And yet, most of it cannot be recycled (even if it has a recycle icon on the bottom!). Most of it sits in landfills in poor countries, gets burned and poisons the air, or floats around in the ocean. 

For April, the challenge is to choose three ways you can reduce your consumption of single-use plastic. Below are some ideas. If you have some of your own, please share them in the comments! I recommend choosing two or three practices rather than trying to do all of them at once; incremental change is highly underrated.

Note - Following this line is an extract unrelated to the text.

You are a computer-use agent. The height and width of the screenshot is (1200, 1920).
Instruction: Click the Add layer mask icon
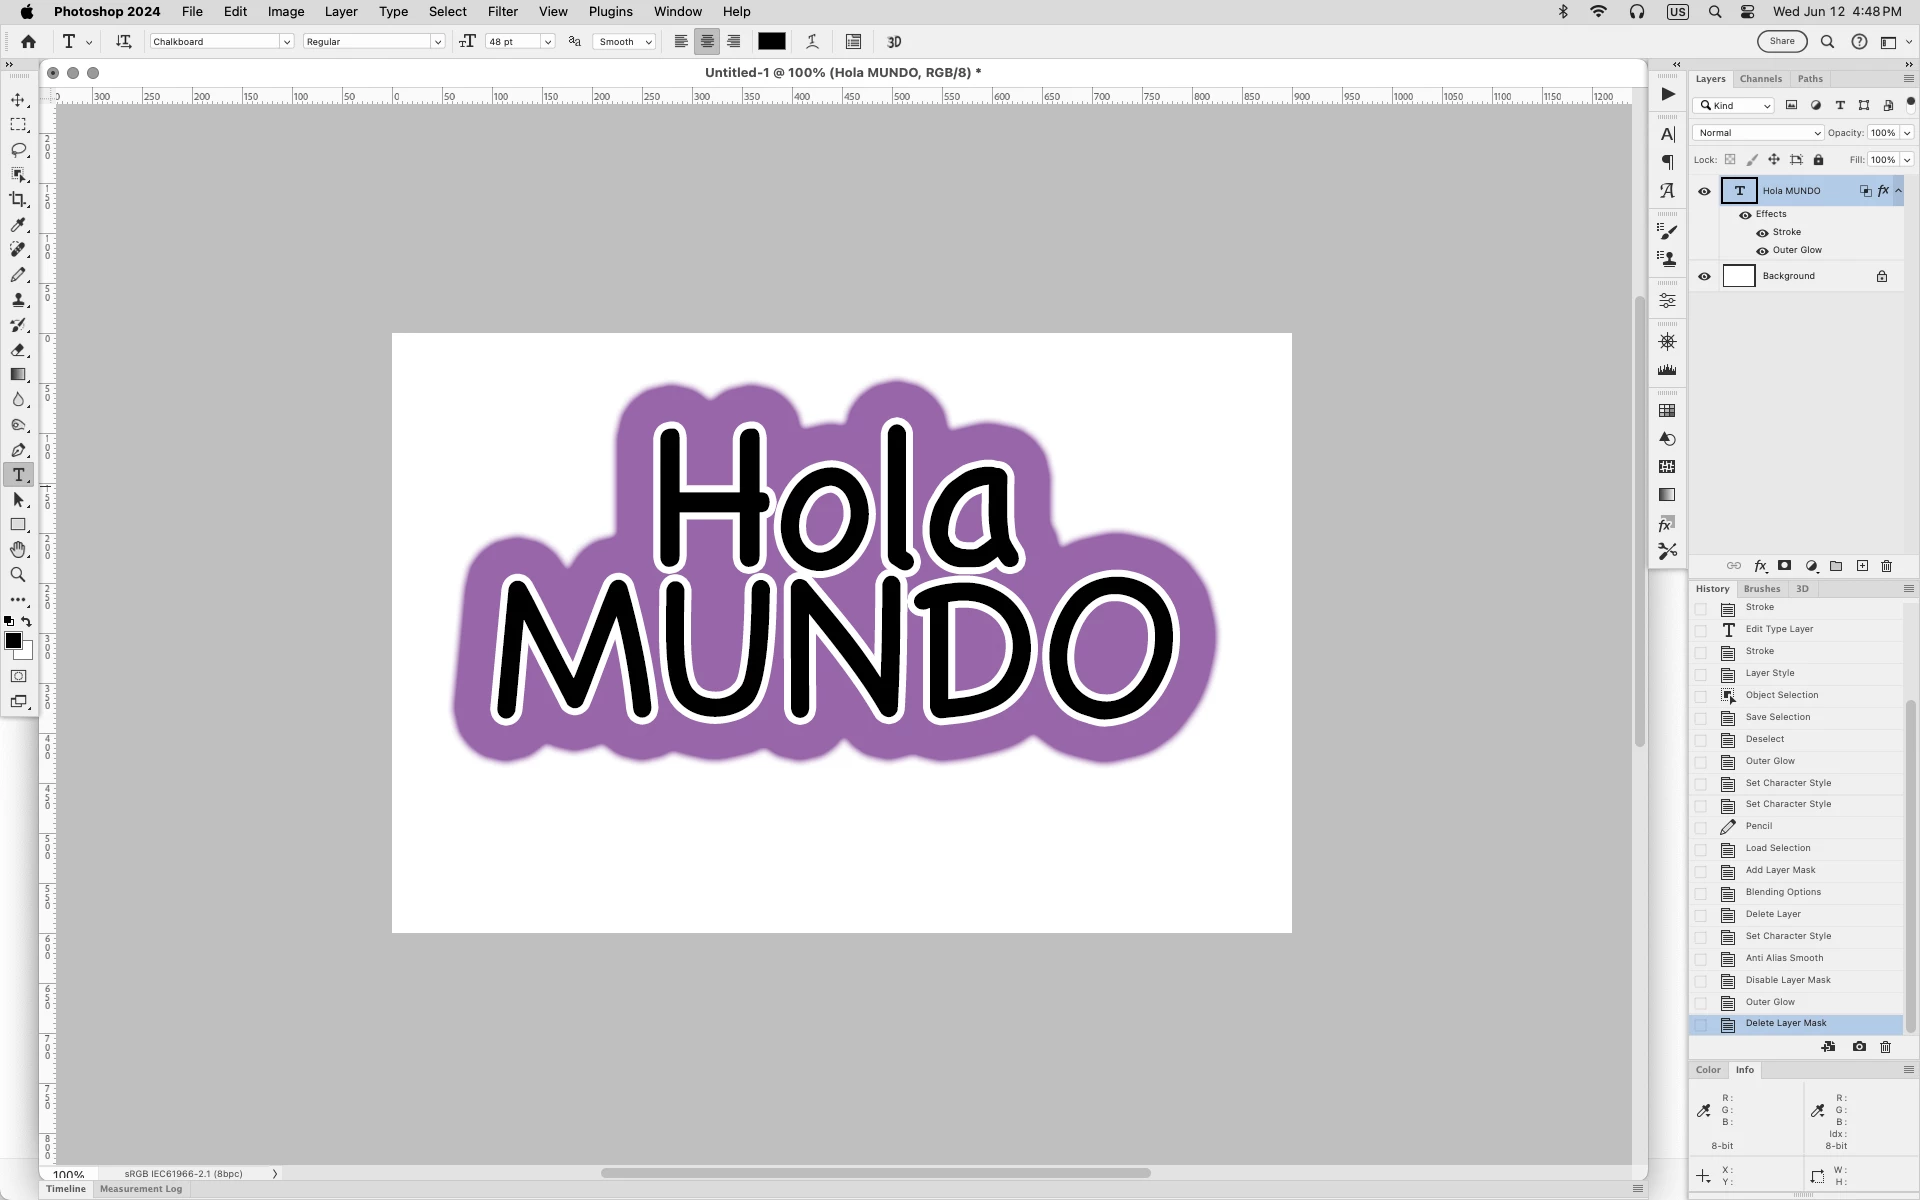tap(1784, 566)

  • Use your own grocery bags. Keep them in your trunk.
  • Put all of your produce together in one or two plastic produce bags instead of using a different bag for each fruit or vegetable.
  • Shop at farmers’ stands when possible. (Here’s a link for my South Florida neighbors.) Bring your own bags.
  • Do you buy soda? More municipalities recycle aluminum cans than plastics. Glass bottles are also a better choice than plastic. Make sure you’re rinsing them, both to prevent contamination (and therefore dumping) and to prevent roaches and ants in your house (eek).
  • Check your city’s website for what plastics they do recycle. Number 1 is a safe bet, and some cities also recycle number 2. Others are not as commonly recycled, or it may be impossible to do so.
  • Swap out bottled water for filtered water. Check out carbon filter pitchers, faucet-install purifiers, and other options.
  • Do you eat lunch at work? Bring your own utensils instead of using disposable plastic ones.
  • Reuse plastic takeout containers. Many of them are microwaveable and dishwasher safe. (My favorite takeout restaurants all seem to use these.)
  • For hardcore conscientious types like my grandmother and my boyfriend, you can reuse Ziploc bags that are in good shape. (This is probably the only thing they have in common. They rinse and dry the bags and reuse them multiple times. I’m serious.) You can also buy washable substitutes, but maybe wait until you’ve used up your current stash of disposables.
  • Whenever it makes sense to buy a bigger package of something, whether it’s fruit or hand sanitizer, save a little plastic packaging by refilling smaller bottles or freezing any leftover strawberries (currently in season!).
  • You can also donate to a relevant nonprofit and support the work they do to tackle plastic pollution.

The bottom line: Focus on reducing single-use plastics.